Kepala Dinas Lingkungan Hidup dan Kebersihan (DLHK) Sidoarjo M. Bahrul Amig menjelaskan, saat ini pihaknya memilih untuk mengoptimalkan yang sudah ada. Artinya, tahun ini belum ada rencana membangun taman atau RTH publik baru. Namun, pembangunan di bidang lingkungan dan penghijauan tidak lantas mandek. ’’Justru kami akan berusaha menggenjot optimalisasi 28 taman yang sudah ada dengan fasilitas edukasi sekaligus rekreasi lingkungan yang memadai,’’ ungkapnya.
Bahkan, Amig menargetkan RTH publik bisa memiliki pelayanan optimal seperti di Taman Abhirama. Setiap hari ada ratusan orang yang mengunjungi taman seluas 4,3 hektare tersebut. Belum lagi, kalau akhir pekan, jumlah pengunjung bisa mencapai ribuan orang. Yang menarik, taman itu menjadi tempat belajar anakanak taman kanak-kanak (TK) dan pendidikan anak usia dini (PAUD).
’’Masih banyak yang ngantre untuk mengadakan pembelajaran lingkungan di Taman Abhirama. Karena itu, untuk bidang pertamanan, kami terus mengevaluasi kebutuhan sarana apa lagi yang kurang,’’ terang Amig.
Tahun ini DLHK memilih mengoptimalkan RTH yang dibangun pada tahun lalu. Misalnya, memperbanyak sarana bermain. Lalu, fasilitas umum seperti gazebo, kamar mandi, dan musala. Bahkan, rencananya di Taman Abhirupa dibangun sentra PKL untuk memberdayakan para pelaku usaha kuliner. Mereka adalah penduduk dari kawasan Kelurahan Krian. ’’Di RTH Krian sama taman-taman di Porong itu jumlah pengunjungnya sudah meningkat pesat. Nah, masyarakat itulah yang harus diayomi,’’ kata pejabat 46 tahun tersebut.

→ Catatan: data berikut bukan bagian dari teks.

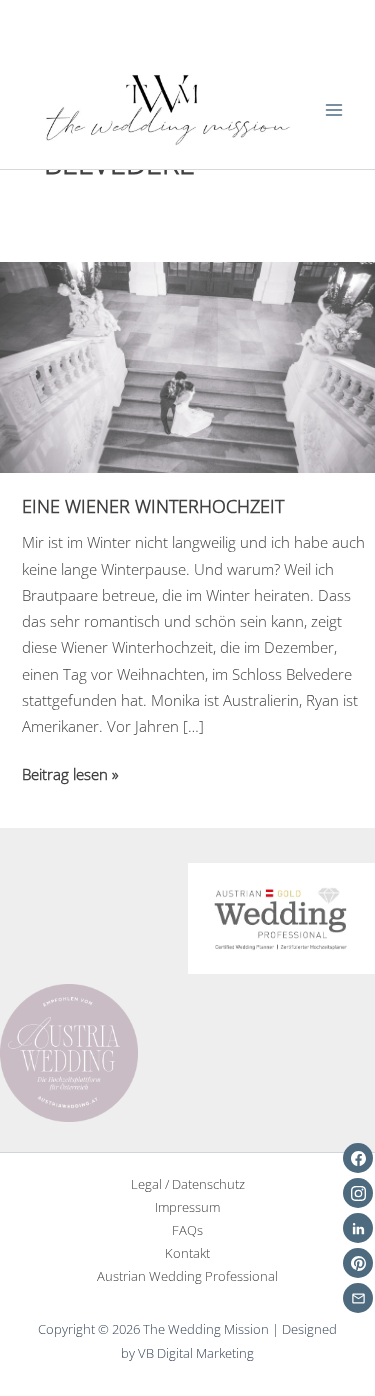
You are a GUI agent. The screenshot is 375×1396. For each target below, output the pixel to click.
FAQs (187, 1230)
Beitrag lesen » (70, 775)
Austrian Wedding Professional (187, 1276)
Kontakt (187, 1253)
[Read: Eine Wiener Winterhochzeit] (187, 365)
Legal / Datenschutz (188, 1184)
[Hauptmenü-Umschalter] (334, 110)
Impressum (187, 1207)
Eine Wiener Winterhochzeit (153, 506)
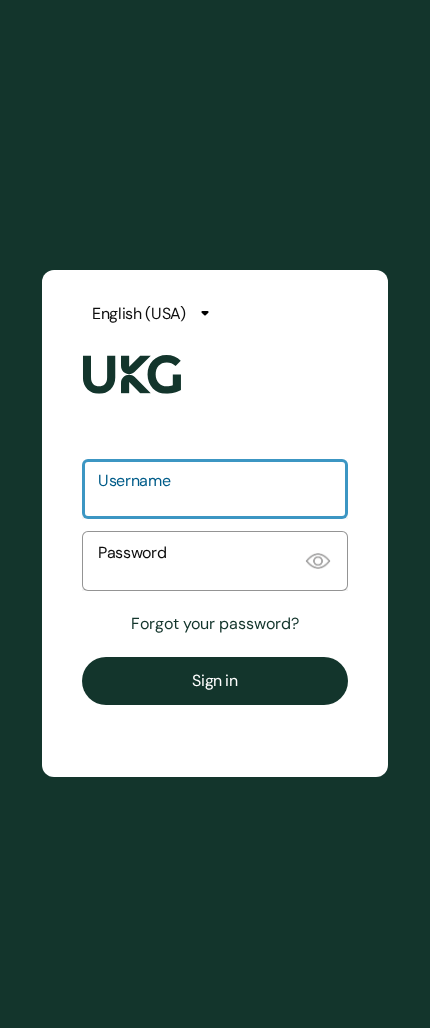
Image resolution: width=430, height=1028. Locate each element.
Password (132, 552)
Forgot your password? (215, 624)
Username (134, 480)
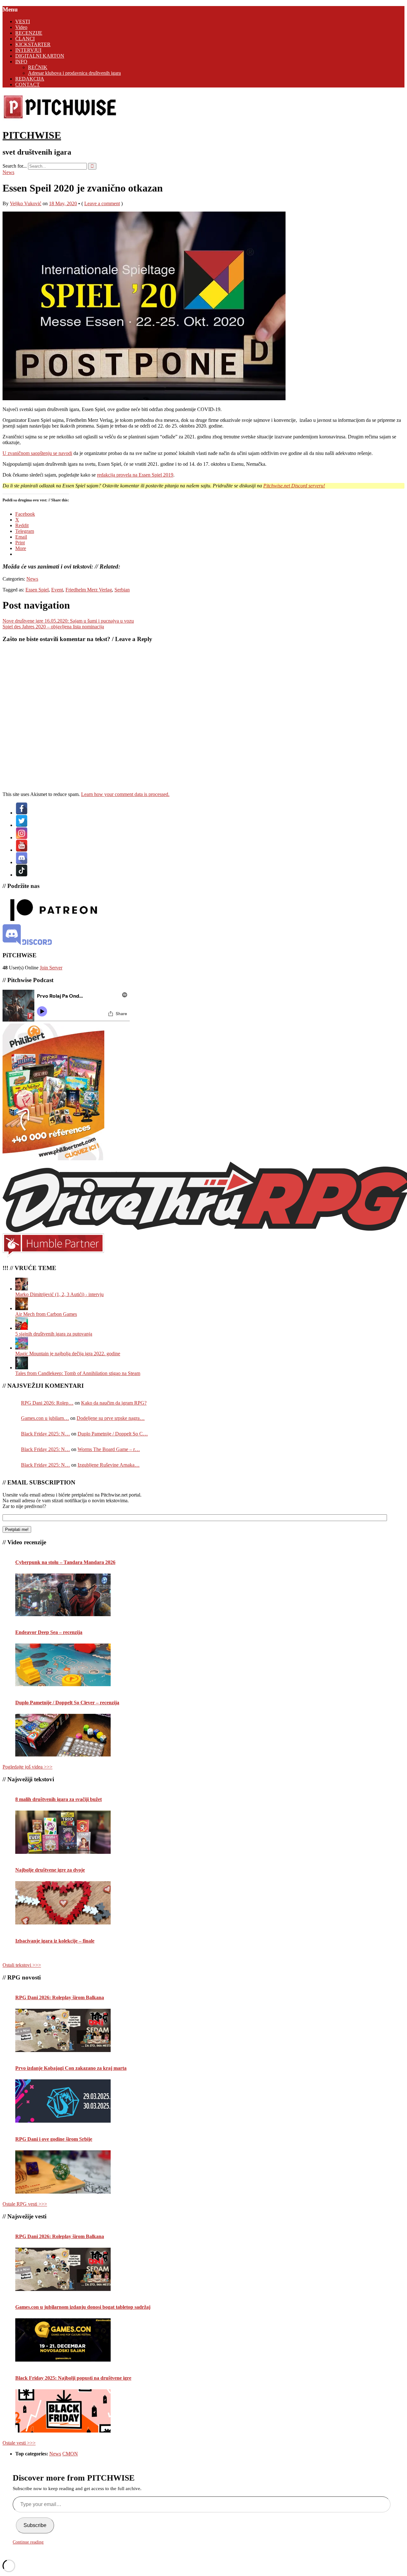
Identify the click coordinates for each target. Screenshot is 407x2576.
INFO (21, 61)
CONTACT (27, 84)
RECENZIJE (28, 33)
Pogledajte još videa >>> (27, 1767)
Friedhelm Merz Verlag (89, 589)
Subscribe (35, 2525)
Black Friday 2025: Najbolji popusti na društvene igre (73, 2378)
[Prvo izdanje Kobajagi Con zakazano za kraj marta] (63, 2101)
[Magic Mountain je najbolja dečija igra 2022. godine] (21, 1348)
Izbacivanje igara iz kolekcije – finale (54, 1941)
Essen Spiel (37, 589)
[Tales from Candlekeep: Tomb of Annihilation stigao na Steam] (21, 1367)
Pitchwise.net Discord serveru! (294, 485)
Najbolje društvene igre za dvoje (50, 1870)
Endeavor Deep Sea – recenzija (48, 1632)
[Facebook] (22, 812)
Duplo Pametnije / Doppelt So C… (113, 1433)
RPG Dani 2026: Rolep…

Kasi Pertamanan DLHK Moch. Rochjadi Hafiluddin mengakui, ratarata jumlah kunjungan ke taman memang terus naik. Bahkan, di RTH Krian yang masih baru beroperasi, jumlah kunjungan mencapai 500 orang pada akhir pekan. Di Taman Apkasi dan Dwarakerta minimal ada 75 pengunjung per hari.
Selain perbaikan fasilitas di taman yang sudah ada, Amig akan berfokus pada akselerasi pembangunan RTH di setiap desa. Sebab, anak-anak mulai haus sarana belajar berkonsep atau berwawasan lingkungan. ’’Sekarang kami mulai meracuni desa-desa untuk punya RTH. Ini seperti di Sawohan, Wage, dan Siwalanpanji,’’ ujar Amig.
Kebijakan optimalisasi taman dan RTH itu juga bakal diterapkan pada bidang kebersihan. Yakni, pengolahan sampah yang terus dikebut agar target Sidoarjo bebas sampah pada 2018 bisa terealisasi. Saat ini Sidoarjo memiliki 88 TPST. Di antara jumlah tersebut, sudah ada tujuh yang digadang-gadang menjadi TPST dengan kapasitas reduksi sampah paling besar. Tetapi, memang belum semua dapat beroperasi secara optimal.
TPST Candi Pari dan Krian, misalnya. Saat ini tempat itu masih menunggu kelengkapan alat-alat pengolahan sampah seperti konveyor, cutter, dryer, boiler, hingga tungku pembakaran. ’’Hanggar sudah siap. Tahun ini kami lengkapi alat-alat sama kekuatan listriknya,’’ jelas Kabid Kebersihan DLHK Asrorudin.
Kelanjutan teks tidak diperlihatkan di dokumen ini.